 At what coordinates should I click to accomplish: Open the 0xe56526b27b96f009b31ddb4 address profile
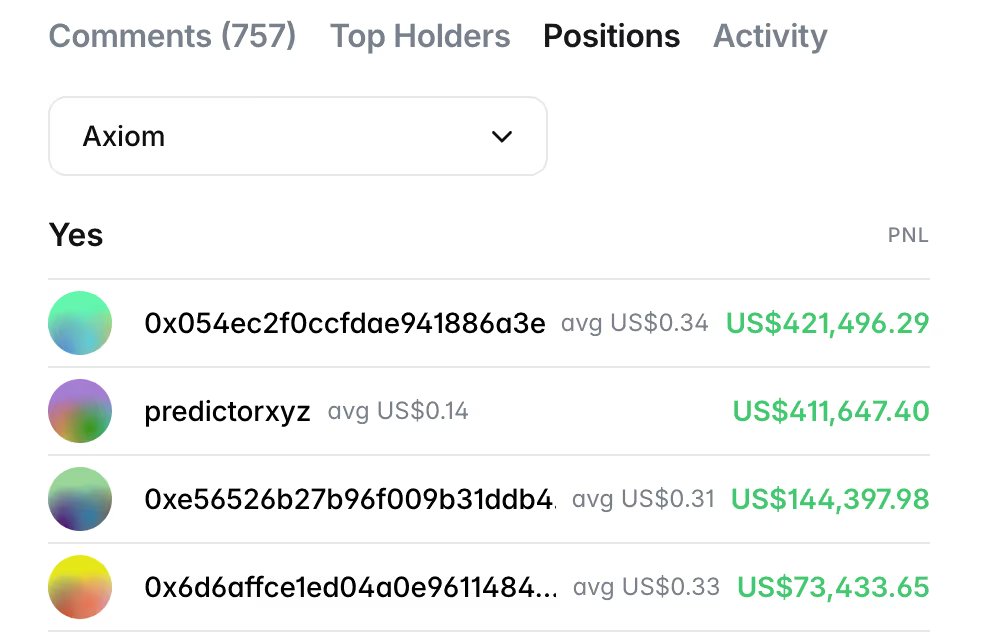coord(350,498)
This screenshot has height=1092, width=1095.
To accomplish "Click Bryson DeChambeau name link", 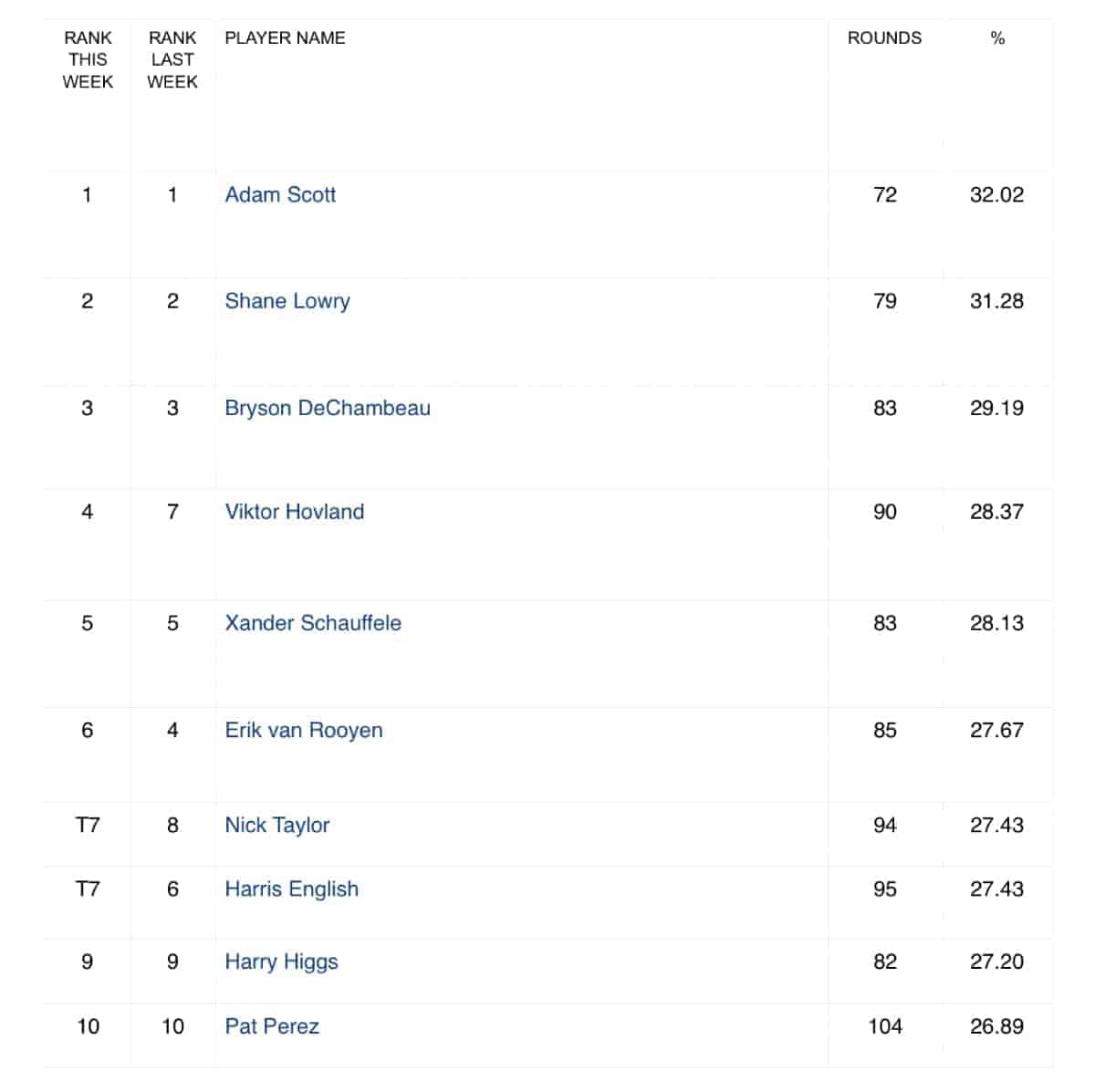I will pyautogui.click(x=328, y=408).
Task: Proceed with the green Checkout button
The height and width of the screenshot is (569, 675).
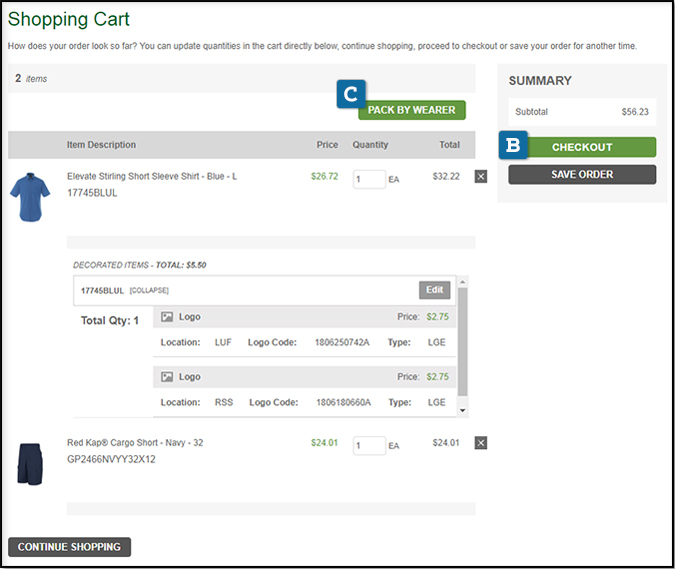Action: [582, 147]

PROMPT
Reproduce exactly and only the lines from the line that contains "The height and" to the end of the data above, both ends included. No pictures go in the copy.

RESPONSE FOR THIS EXERCISE
The height and width of the screenshot is (569, 675).
Action: [582, 147]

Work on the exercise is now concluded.